Cette AGE intervient dans un contexte hautement symbolique. Elle est la première du genre depuis 1991, une période souvent citée comme référence dans l’histoire du mouvement professionnel des journalistes à Madagascar. Particularité notable, l’initiative s’inscrit dans une dynamique nationale : des journalistes des régions ont également tenu leur propre AGE au cours de la même journée, afin de contribuer aux réflexions et aux décisions relatives à la réforme du secteur. L’ensemble des décisions issues de ces différentes rencontres sera ensuite regroupé pour la suite du processus.
Au cœur des discussions : la nécessité de restaurer l’éthique journalistique, de clarifier la définition du statut de journaliste et d’assainir les listes électorales. Plusieurs intervenants ont alerté sur la présence de détenteurs de cartes professionnelles ne remplissant pas les critères requis, ainsi que sur la montée des nouveaux profils issus du numérique (freelance, journalistes en ligne, caméramans et pigistes).
Les participants ont également débattu d’une réforme profonde du système électoral, incluant la possibilité d’un scrutin de liste et une meilleure représentation des régions.

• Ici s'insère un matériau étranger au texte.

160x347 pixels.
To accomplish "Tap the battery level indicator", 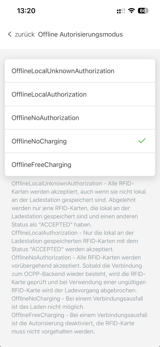I will 144,11.
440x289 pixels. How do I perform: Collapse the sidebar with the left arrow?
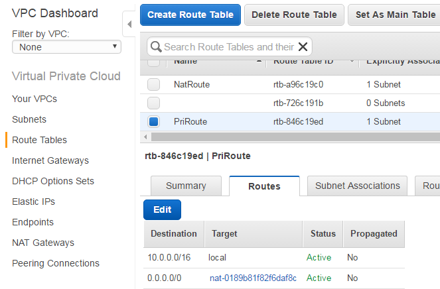[129, 25]
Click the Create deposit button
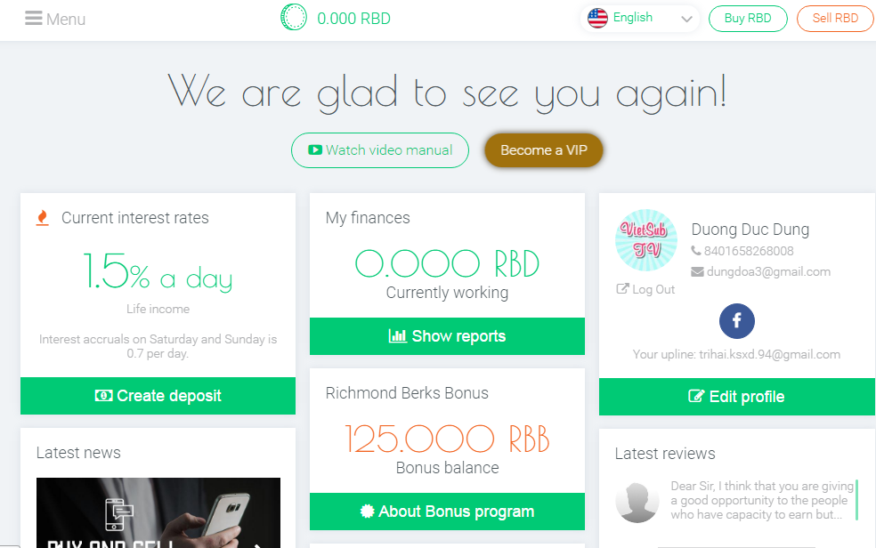The height and width of the screenshot is (548, 876). pos(158,396)
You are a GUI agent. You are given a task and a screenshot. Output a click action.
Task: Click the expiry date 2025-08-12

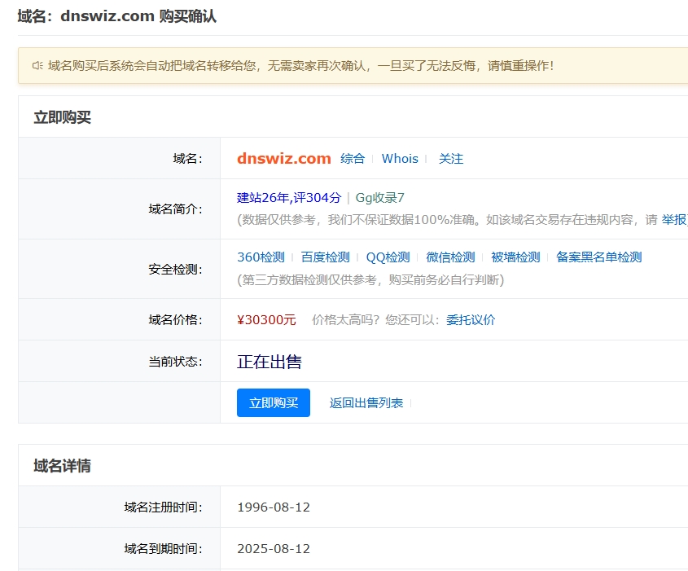(x=274, y=549)
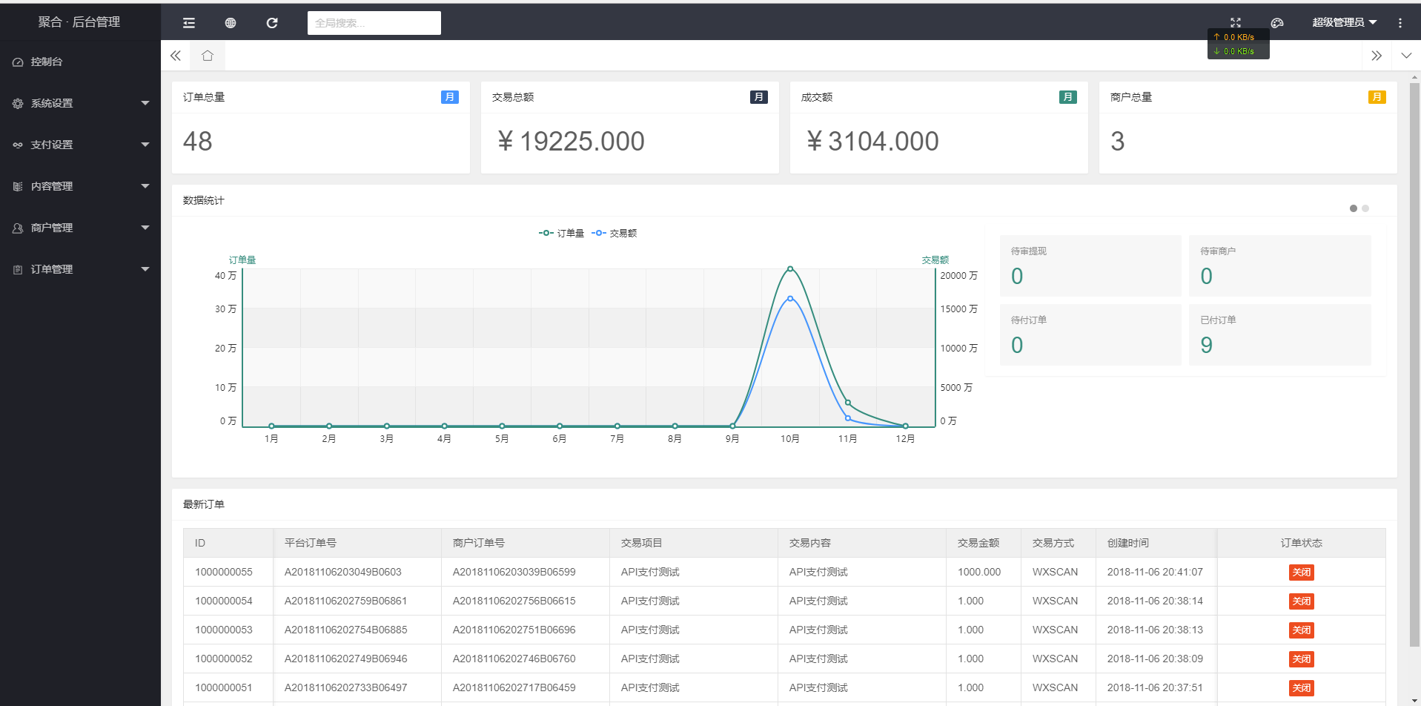Image resolution: width=1421 pixels, height=706 pixels.
Task: Click the globe website icon in header
Action: 231,23
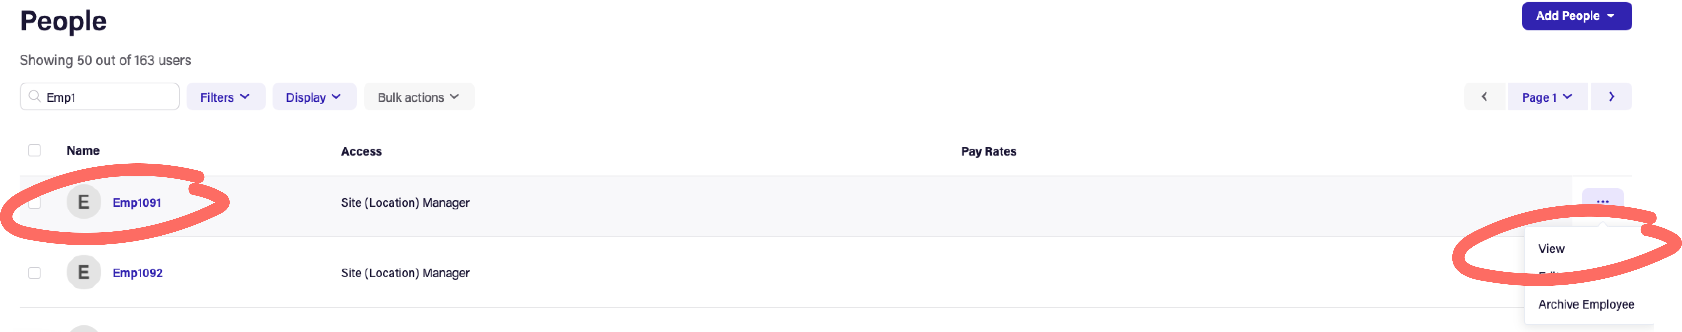Open the Emp1091 profile link
This screenshot has width=1682, height=332.
coord(136,203)
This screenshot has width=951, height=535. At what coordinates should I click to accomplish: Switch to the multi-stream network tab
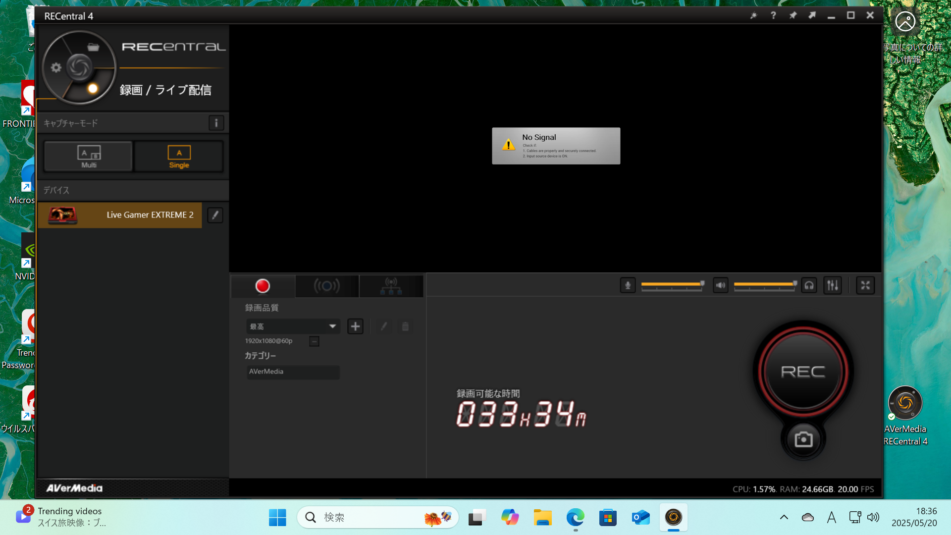pos(391,286)
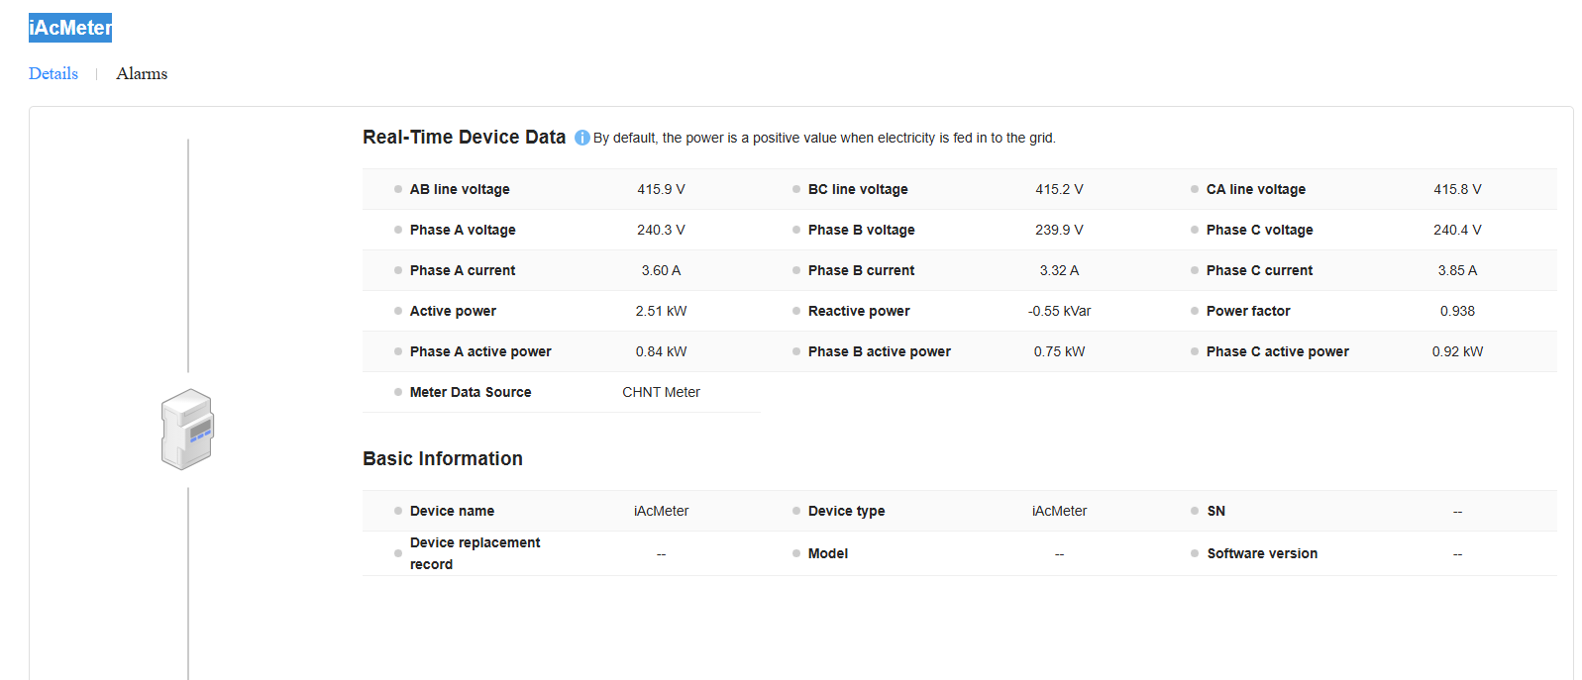The height and width of the screenshot is (680, 1582).
Task: Click the Meter Data Source value CHNT Meter
Action: tap(661, 392)
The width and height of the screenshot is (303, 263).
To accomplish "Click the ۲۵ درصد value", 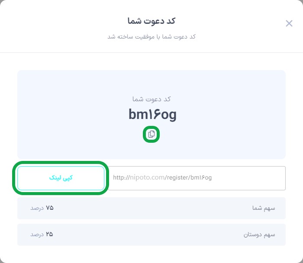I will click(x=42, y=234).
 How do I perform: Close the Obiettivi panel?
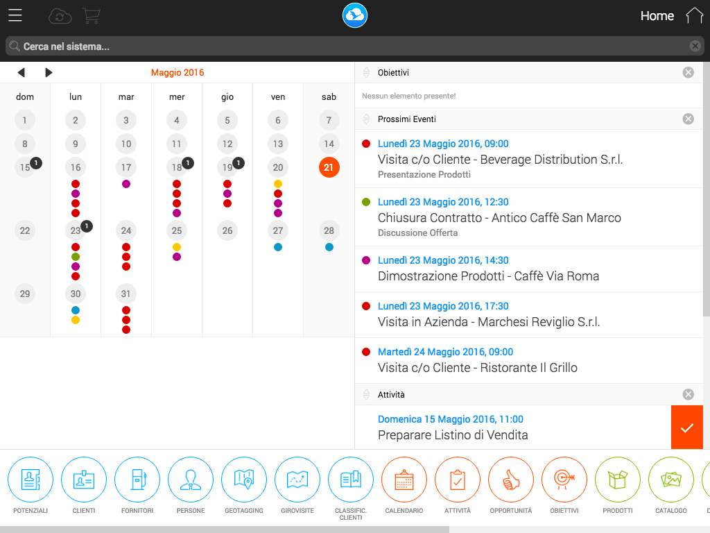coord(689,72)
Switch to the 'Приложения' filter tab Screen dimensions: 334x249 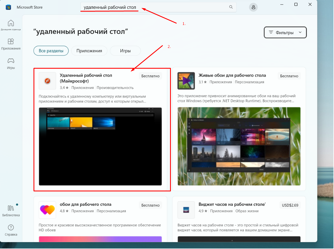89,51
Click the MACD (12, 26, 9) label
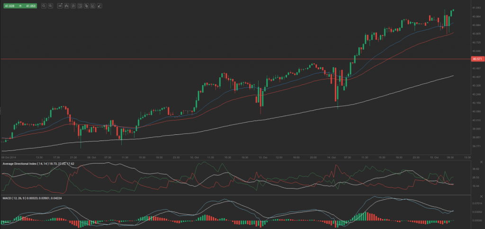 (x=15, y=197)
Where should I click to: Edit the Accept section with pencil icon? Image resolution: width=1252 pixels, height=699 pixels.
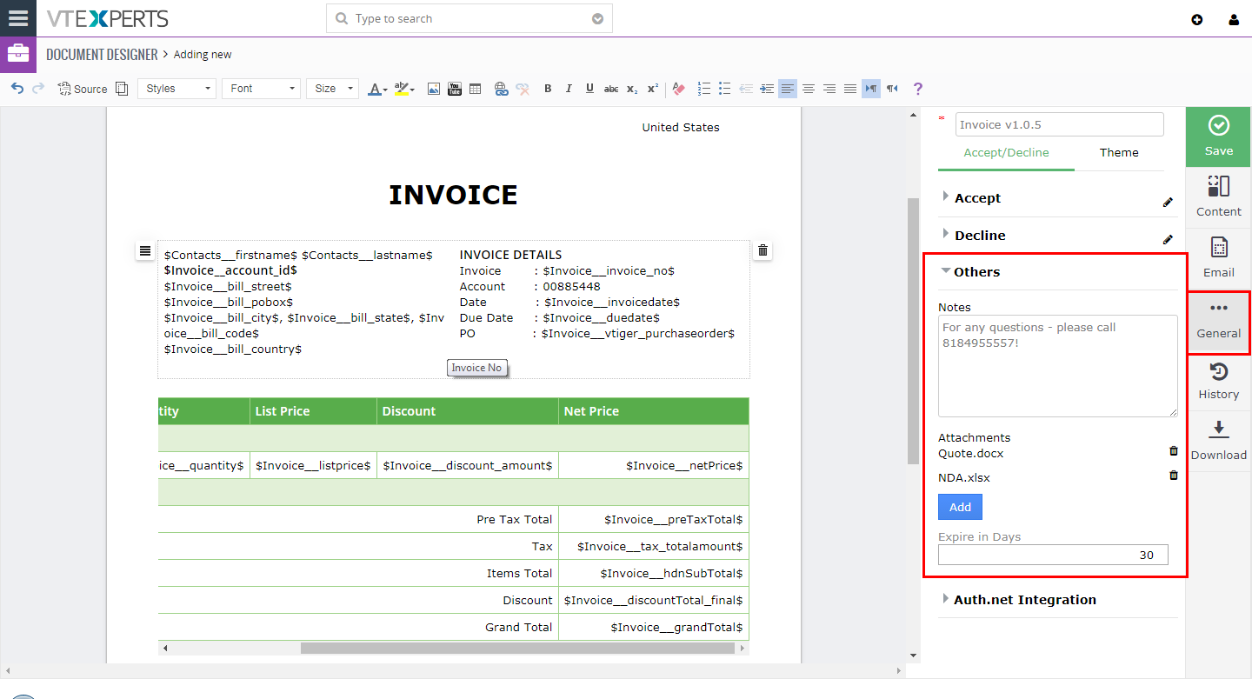[x=1168, y=202]
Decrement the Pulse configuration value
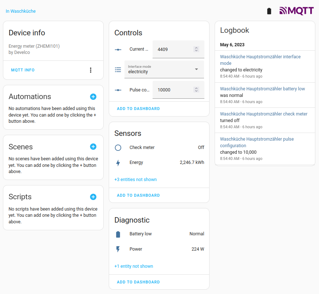This screenshot has height=294, width=319. 196,92
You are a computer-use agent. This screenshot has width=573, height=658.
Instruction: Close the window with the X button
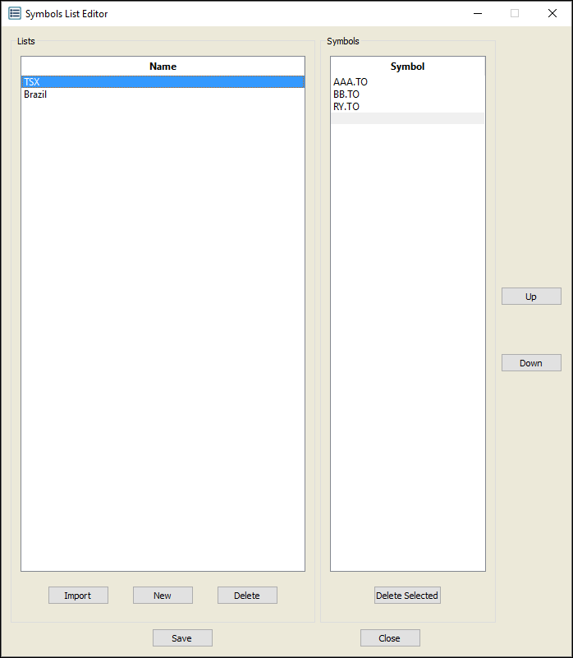coord(552,14)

La question d’un encadrement juridique spécifique au journalisme a aussi été fortement soutenue, afin de traiter en priorité les litiges liés à la profession.
Deux positions se sont opposées : ceux qui plaident pour l’organisation immédiate des élections afin d’assurer une gouvernance légitime, et ceux qui estiment qu’une réforme préalable du cadre légal est indispensable pour garantir la transparence et l’équité du processus.
Au terme des échanges, la majorité a opté pour l’attente de la révision des textes en vigueur, avec un seul vote en faveur d’une élection immédiate contre 57 voix pour la réforme préalable. Les participants ont ainsi décidé de maintenir le CTOJM tout en engageant une restructuration progressive, incluant une décentralisation vers les régions.
Cette AGE marque ainsi une étape décisive pour la profession, entre volonté de modernisation, exigence de transparence et recherche d’un nouvel équilibre institutionnel.